-- begin EXERCISE MATERIAL --
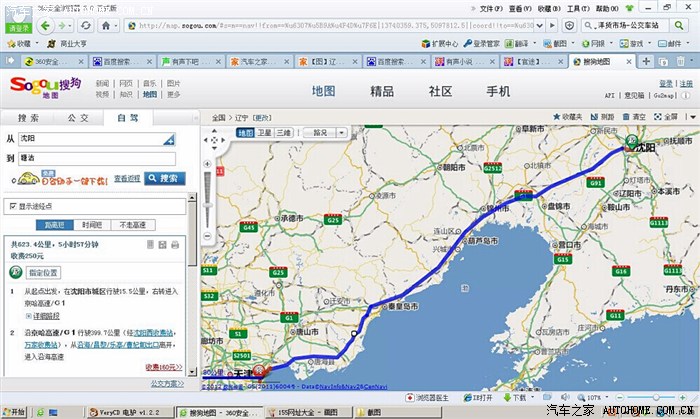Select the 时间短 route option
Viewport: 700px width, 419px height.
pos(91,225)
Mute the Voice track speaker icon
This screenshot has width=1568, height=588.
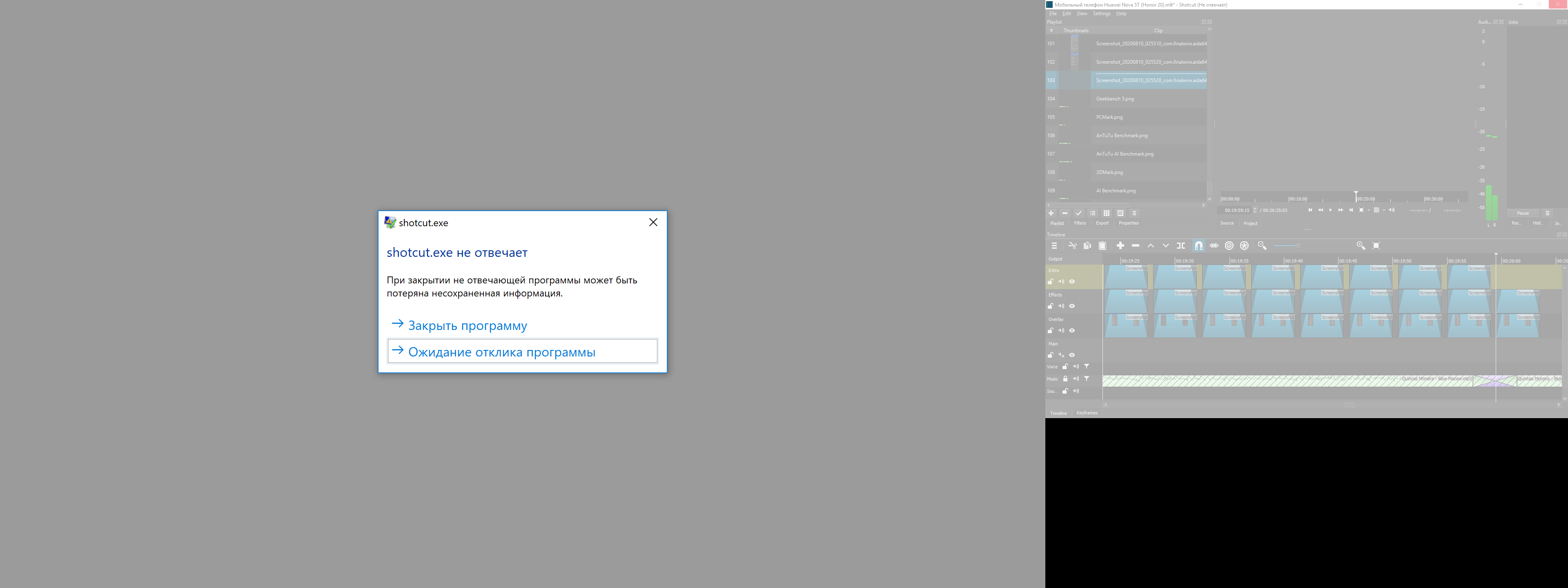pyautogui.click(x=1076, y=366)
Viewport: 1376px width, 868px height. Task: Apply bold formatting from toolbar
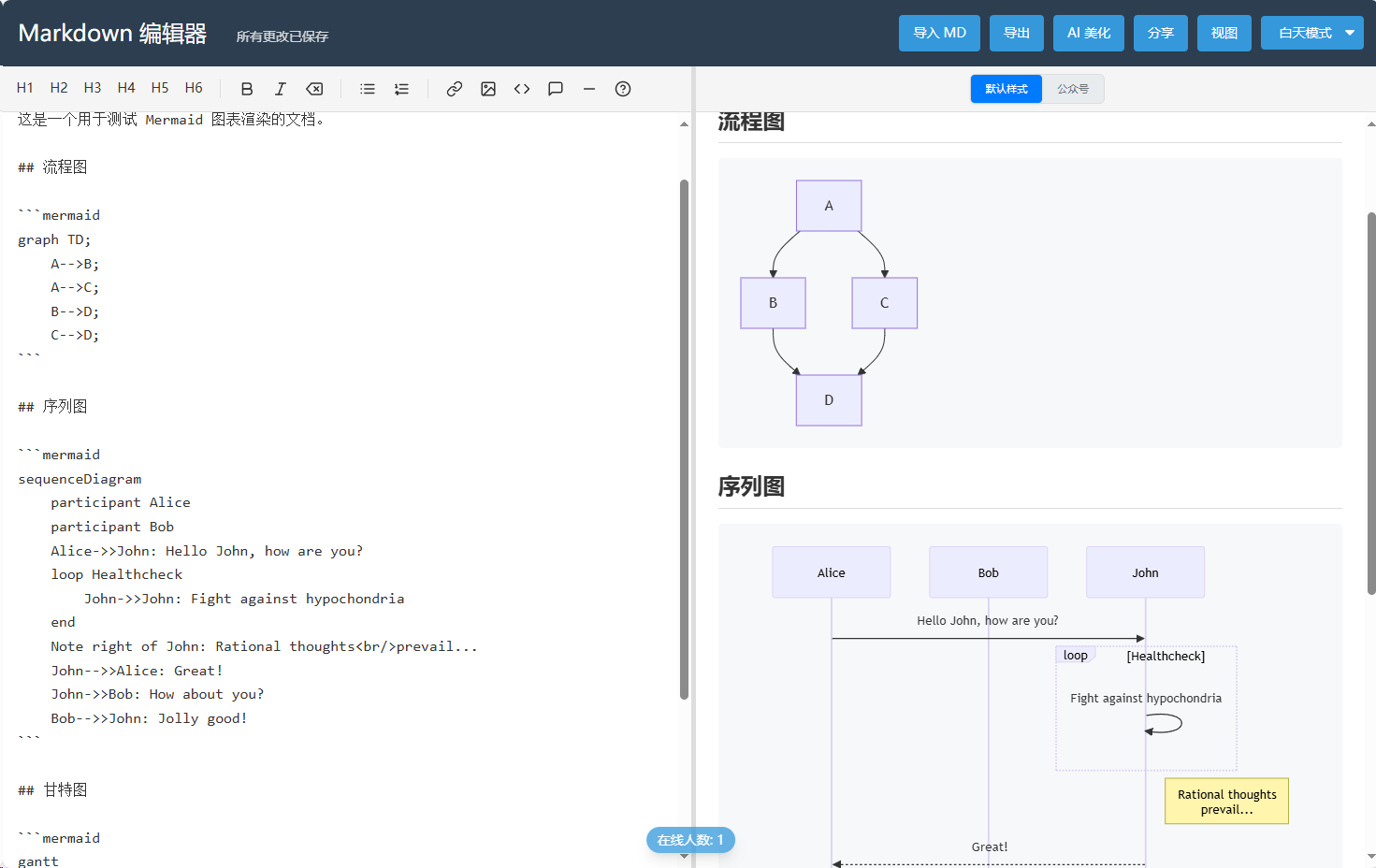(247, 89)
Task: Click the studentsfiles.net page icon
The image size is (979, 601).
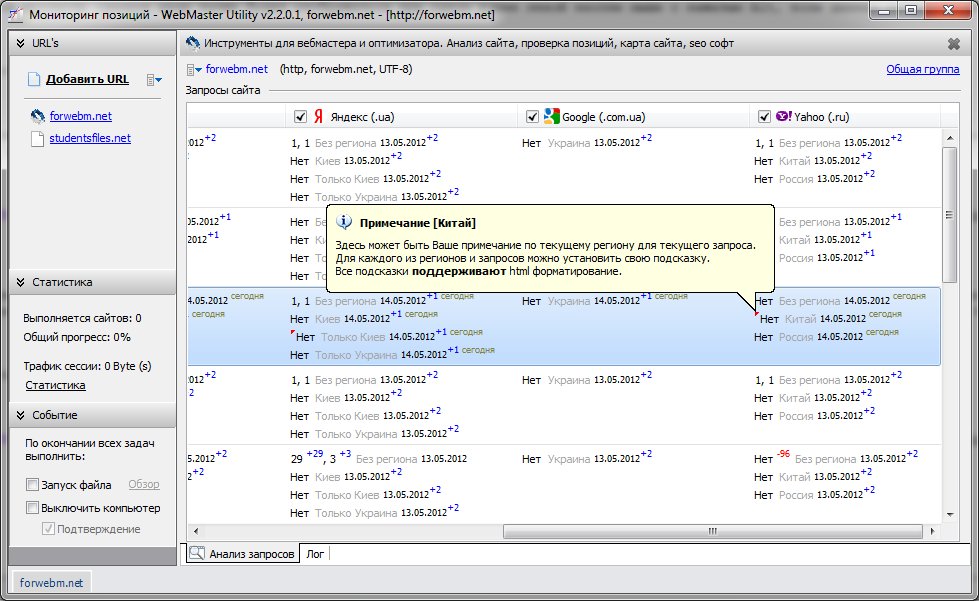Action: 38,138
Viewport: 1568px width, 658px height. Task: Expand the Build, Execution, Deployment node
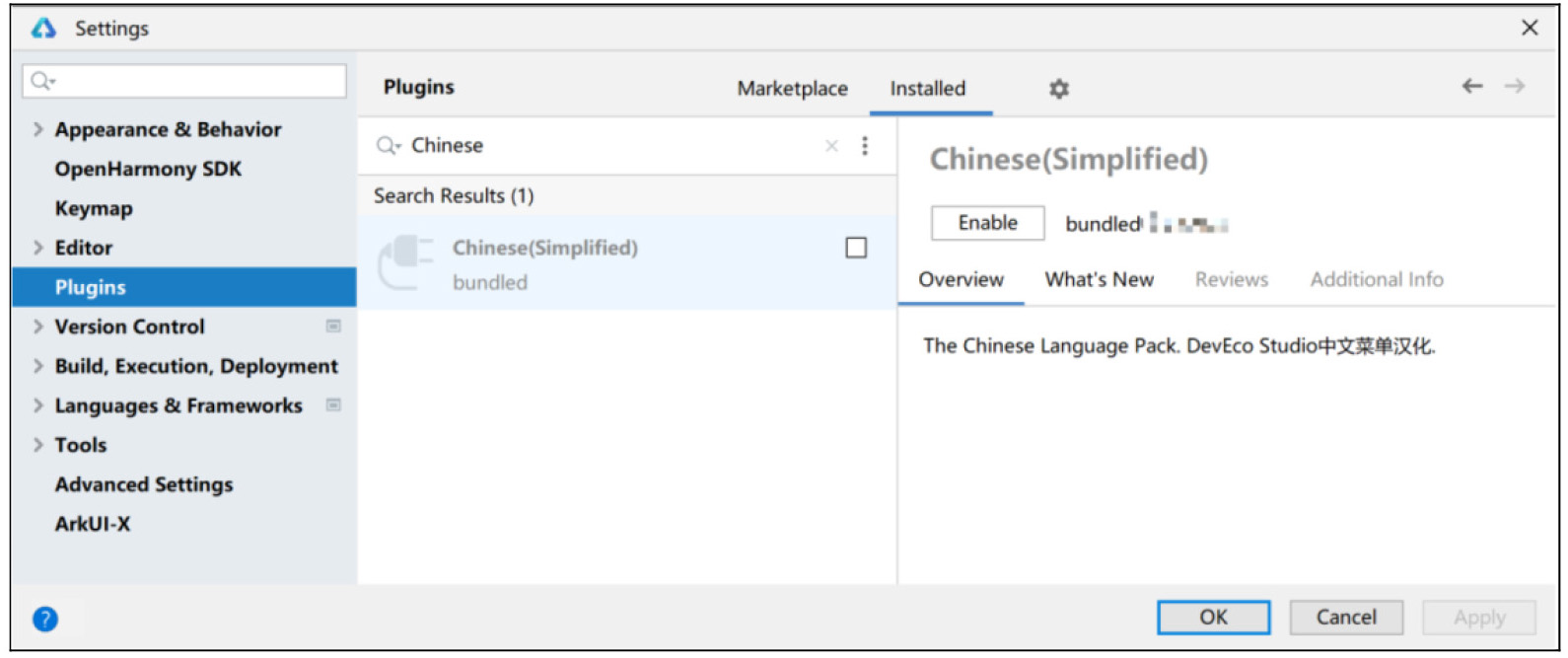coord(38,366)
-- end EXERCISE MATERIAL --
Could you reproduce all of the data above word for word, leaving the pictures out?

**SOLUTION**
Select the 时间短 route option
Viewport: 700px width, 419px height.
pos(91,225)
Mute the Voice track speaker icon
This screenshot has width=1568, height=588.
pyautogui.click(x=1076, y=366)
Viewport: 1376px width, 868px height. Task: Apply bold formatting from toolbar
(247, 89)
Task: Click the studentsfiles.net page icon
The image size is (979, 601).
Action: 38,138
Viewport: 1568px width, 658px height. Task: Expand the Build, Execution, Deployment node
coord(38,366)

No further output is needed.